Borrowing billions only increases the indebtedness and postpones the collapse.
“””The idea is to issue bonds at relatively low interest rates and use the money to reduce the citys $28 billion in pension debt. The pension funds would invest the bond proceeds and ideally earn returns that outpace the interest the city would have to pay on the bond debt”””
Let’s see now. The SMART people who ran the Chicago government into a $28 billion pension debt are now saying the taxpayers should believe they have the SMARTNESS to invest a multi-billion bond issue in stocks and other investments.
The taxpayers who have any sense left should be packing up and getting out of Chicago ASAP.
Setting aside the obvious attempt by the city to dodge its financial obligations, this is madness. Anyone with more than two functional brain cells understands that you never borrow money to gamble. You would think that people would have gotten that lesson down hard after 1929.
Like taking out a loan from one credit card company to pay off another one then the cycle continues.
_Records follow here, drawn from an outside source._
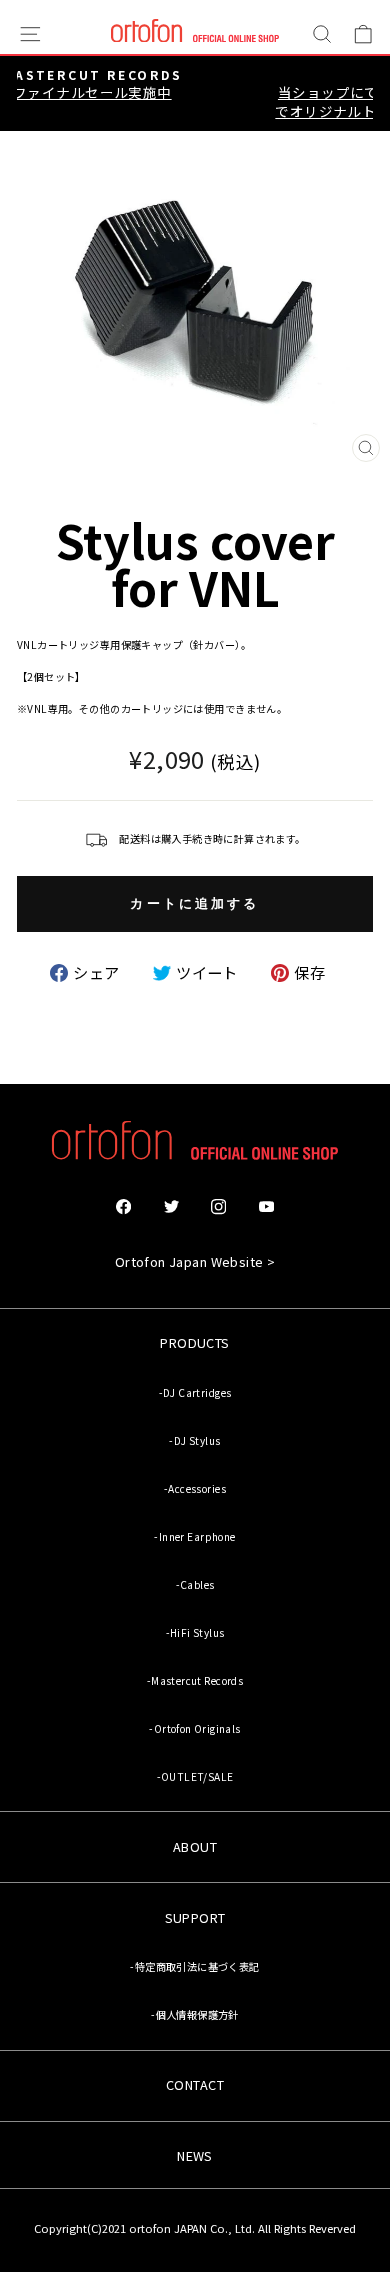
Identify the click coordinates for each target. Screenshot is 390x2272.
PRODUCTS (194, 1342)
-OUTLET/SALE (195, 1776)
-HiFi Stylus (195, 1632)
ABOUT (195, 1846)
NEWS (195, 2155)
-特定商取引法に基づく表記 (194, 1966)
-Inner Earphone (194, 1536)
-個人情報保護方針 (195, 2014)
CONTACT (195, 2084)
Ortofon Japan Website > (195, 1261)
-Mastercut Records (195, 1680)
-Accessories (195, 1488)
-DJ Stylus (194, 1440)
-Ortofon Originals (194, 1728)
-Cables (195, 1584)
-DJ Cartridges (195, 1392)
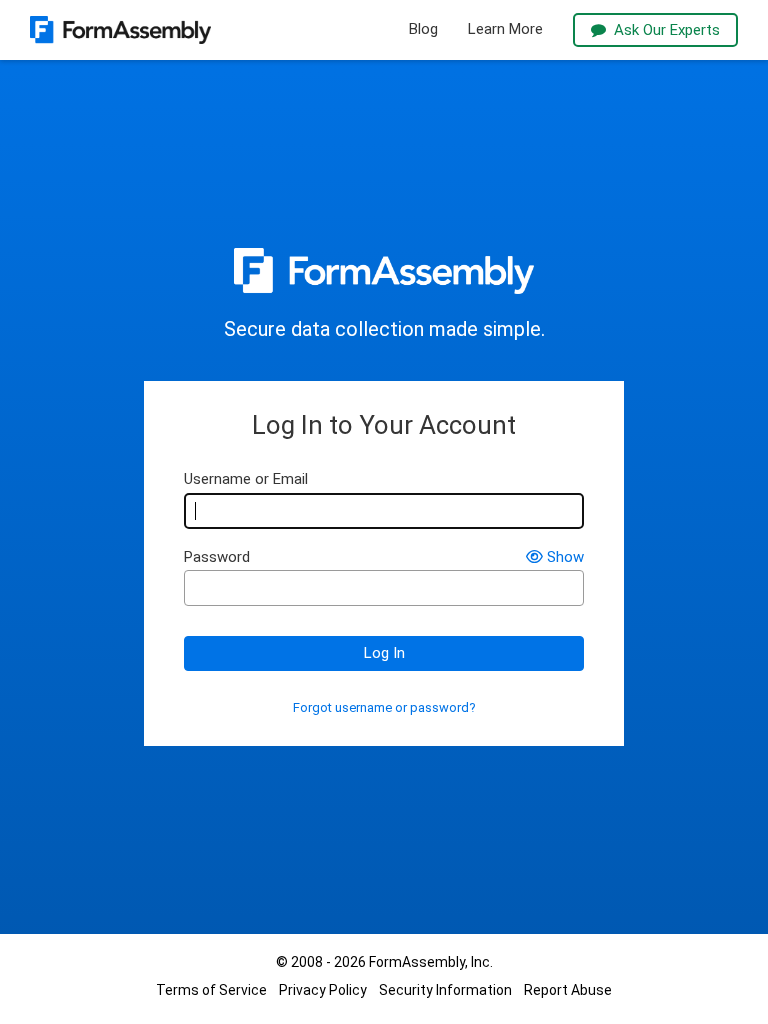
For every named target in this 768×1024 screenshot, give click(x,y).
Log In (384, 653)
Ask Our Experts (667, 30)
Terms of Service (211, 990)
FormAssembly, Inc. (431, 962)
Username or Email (246, 479)
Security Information (445, 990)
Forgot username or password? (384, 708)
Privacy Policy (323, 990)
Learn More (505, 29)
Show (565, 557)
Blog (423, 29)
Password (217, 557)
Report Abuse (568, 990)
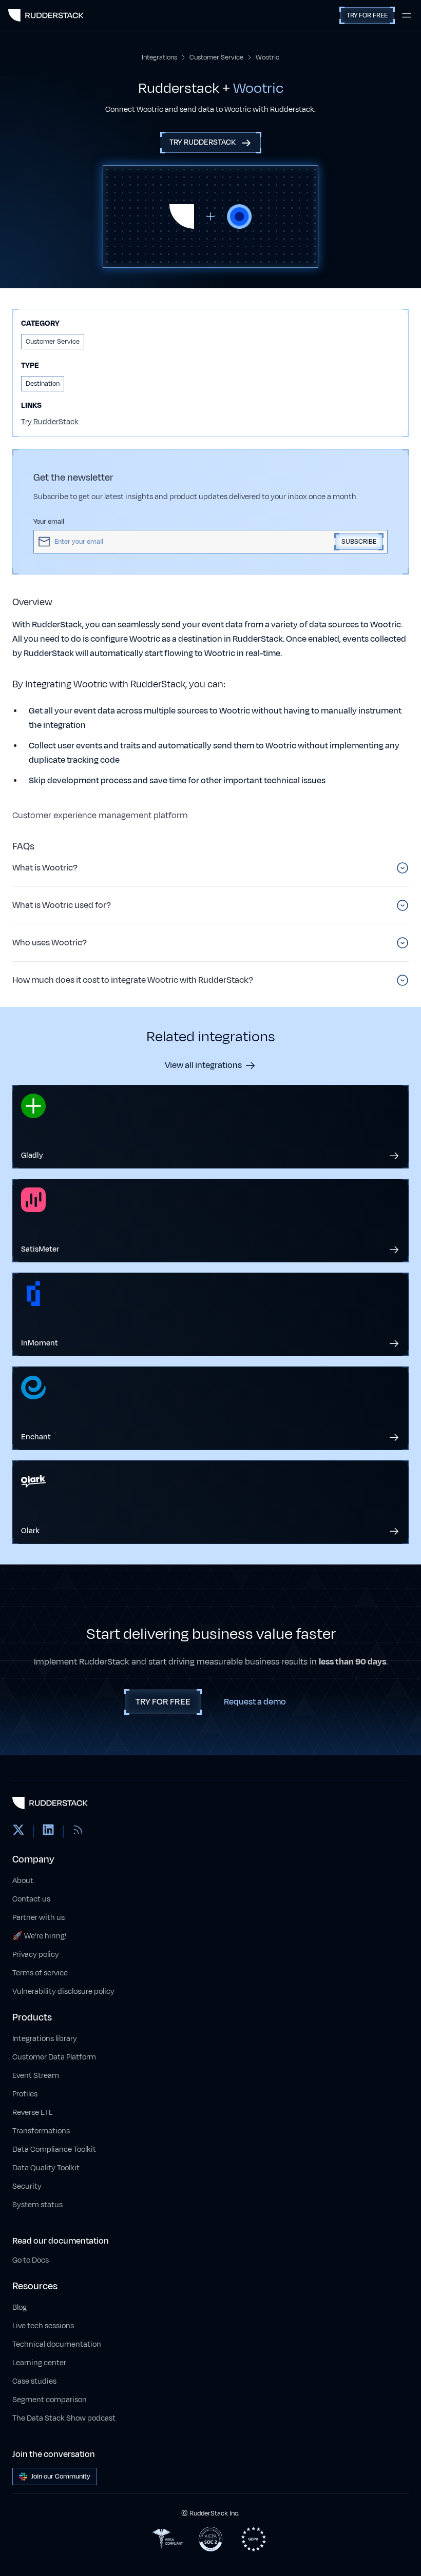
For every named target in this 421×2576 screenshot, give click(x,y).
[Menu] (406, 15)
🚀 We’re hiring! (39, 1936)
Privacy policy (35, 1954)
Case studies (34, 2381)
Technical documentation (56, 2344)
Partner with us (38, 1917)
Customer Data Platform (54, 2057)
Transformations (41, 2131)
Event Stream (35, 2075)
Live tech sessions (43, 2326)
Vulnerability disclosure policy (63, 1991)
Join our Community (60, 2476)
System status (37, 2204)
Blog (19, 2307)
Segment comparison (49, 2399)
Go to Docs (30, 2260)
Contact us (31, 1899)
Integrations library (44, 2038)
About (22, 1880)
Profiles (24, 2094)
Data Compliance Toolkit (54, 2149)
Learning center (39, 2362)
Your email (48, 521)
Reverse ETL (32, 2112)
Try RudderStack (50, 422)
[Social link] (18, 1832)
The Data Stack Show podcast (64, 2418)
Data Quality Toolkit (46, 2168)
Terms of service (40, 1973)
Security (27, 2186)
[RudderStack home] (46, 15)
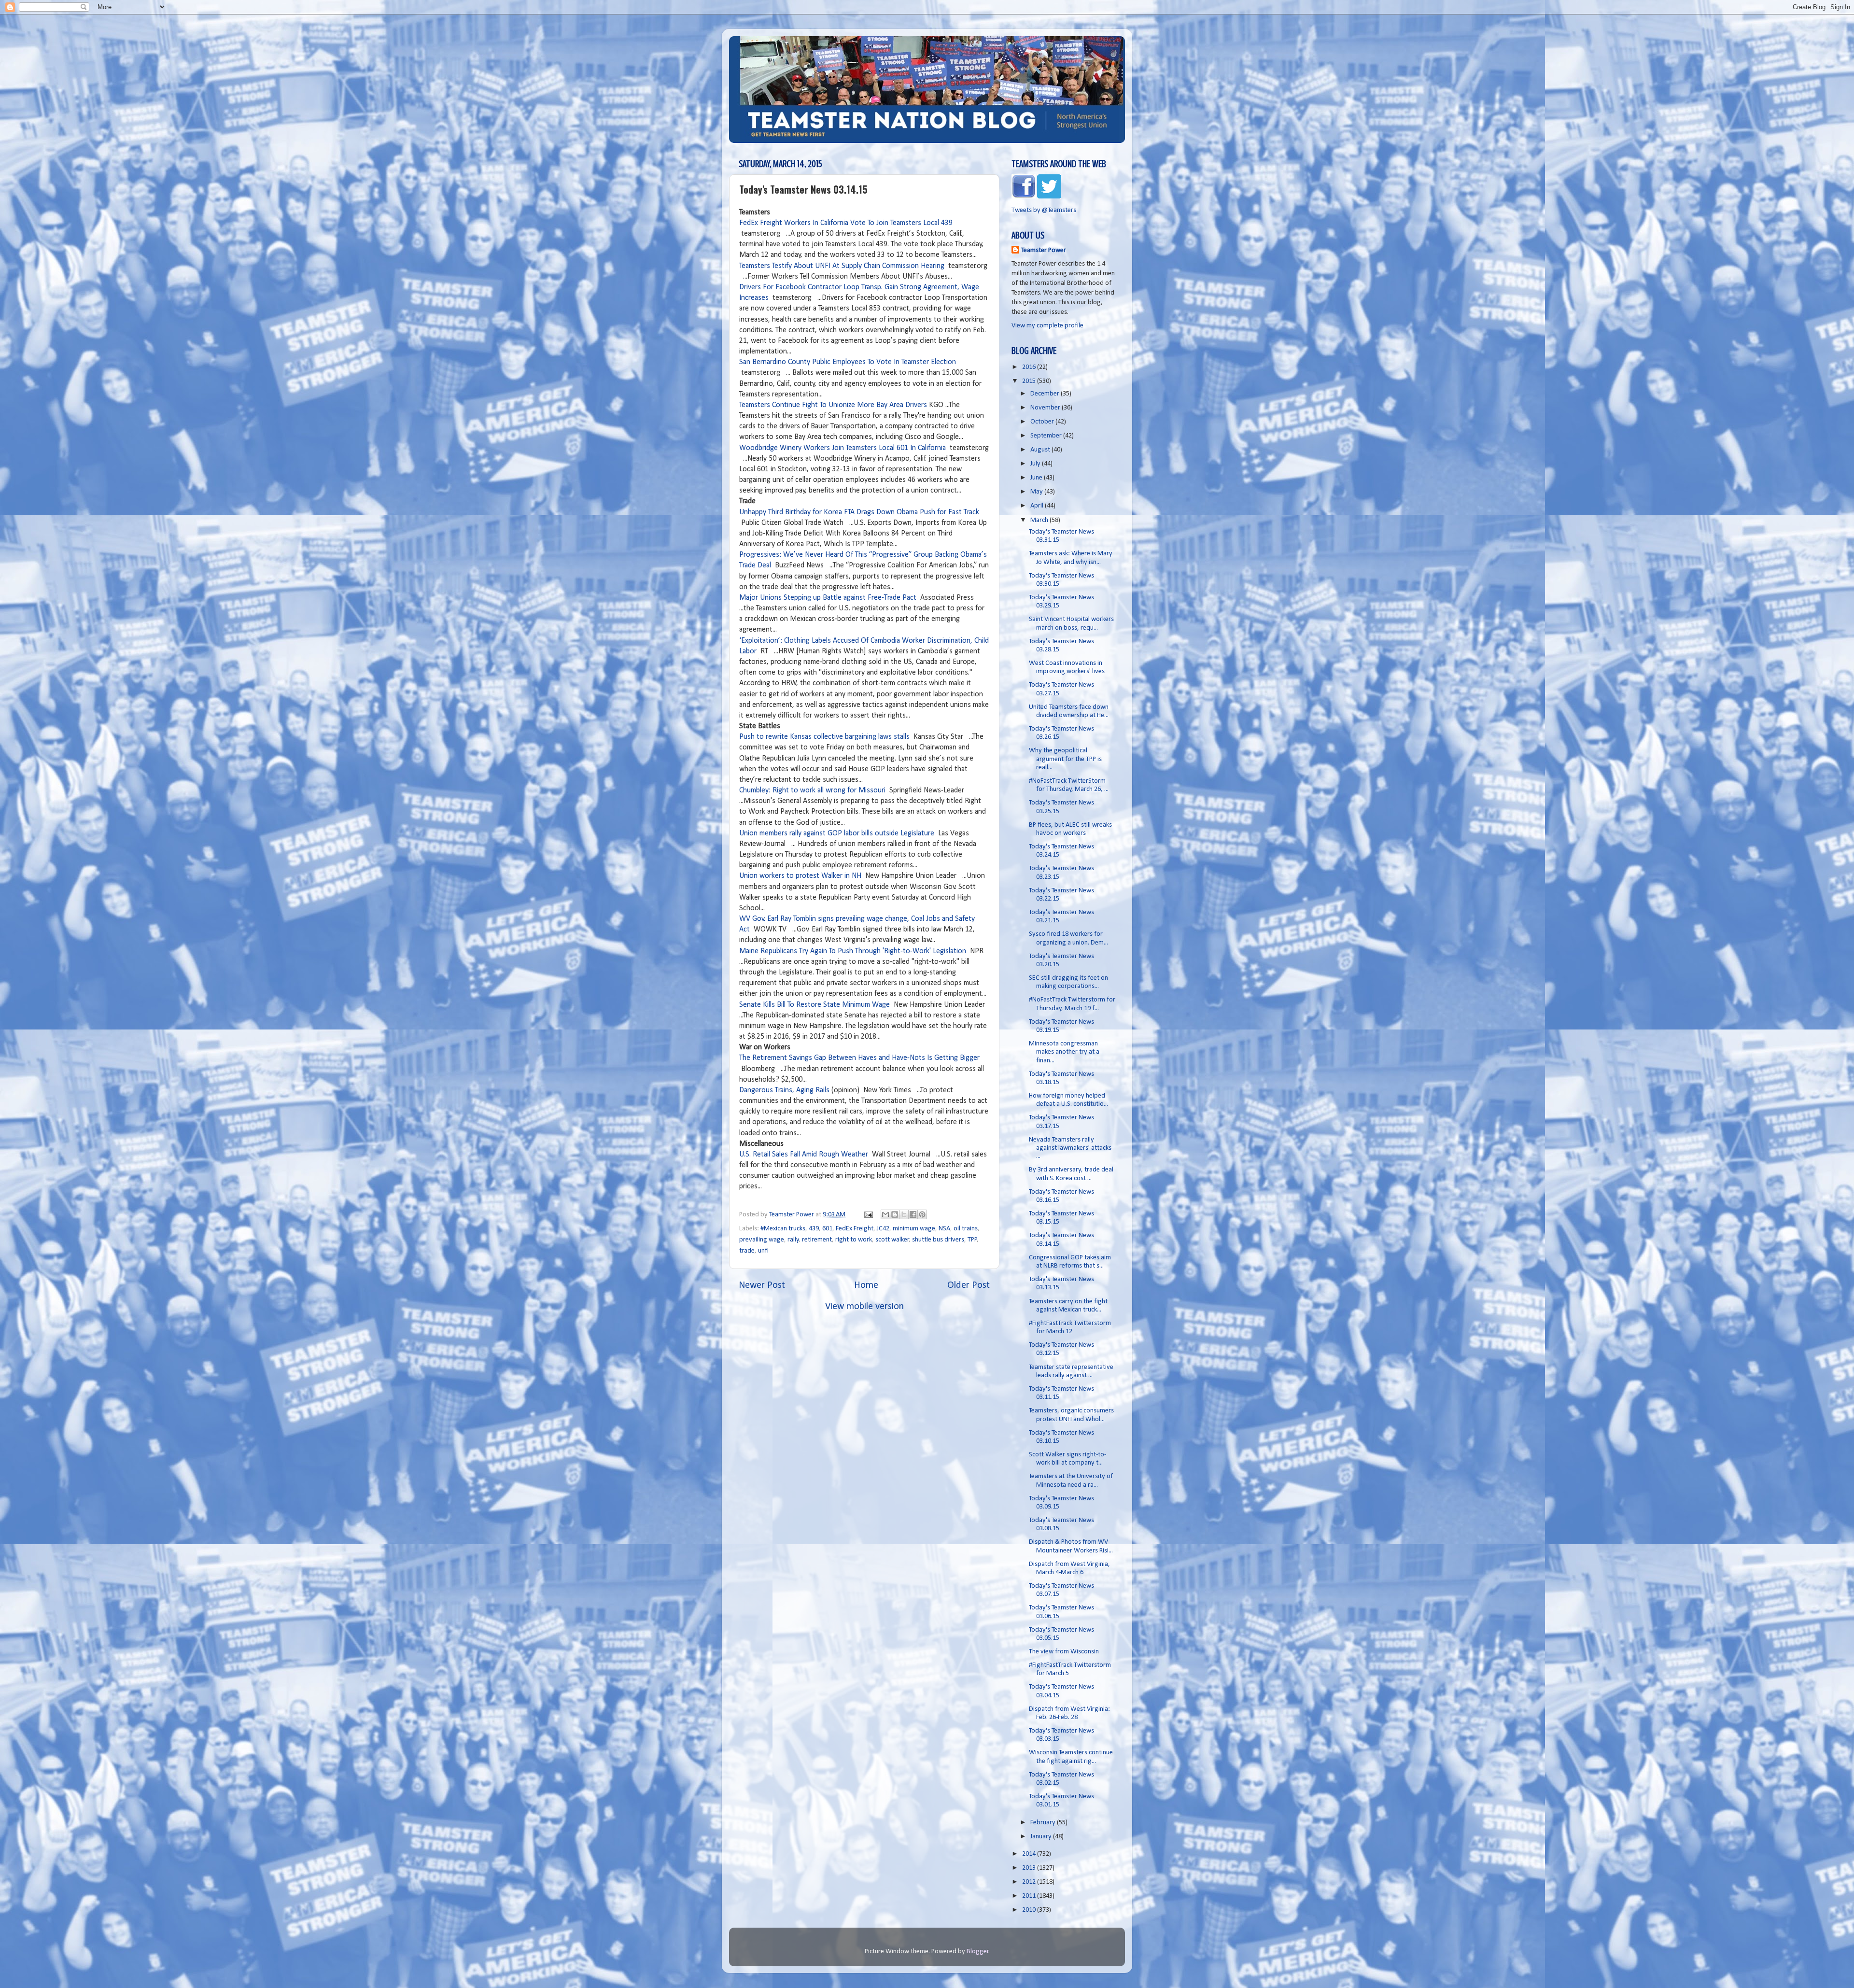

Maybe I should take advantage of all the offers to borrow money that I get, and shrewdly invest it, and get more back than I would have to pay back, and be ahead of the game?
Why didn't I think of that until reading this? - Tom
Mayor Rahm Emanuels financial team is considering borrowing billions of dollars to pour into Chicagos ailing pension funds a move they contend could save future taxpayers hundreds of millions of dollars but experts say comes with risk
He is kicking the can down the road hoping he will be long gone before the bill comes due
Perhaps the SEIU, Teamsters, and Teachers retirement funds should invest in this deal.
A bonus investor might also include CalPERS.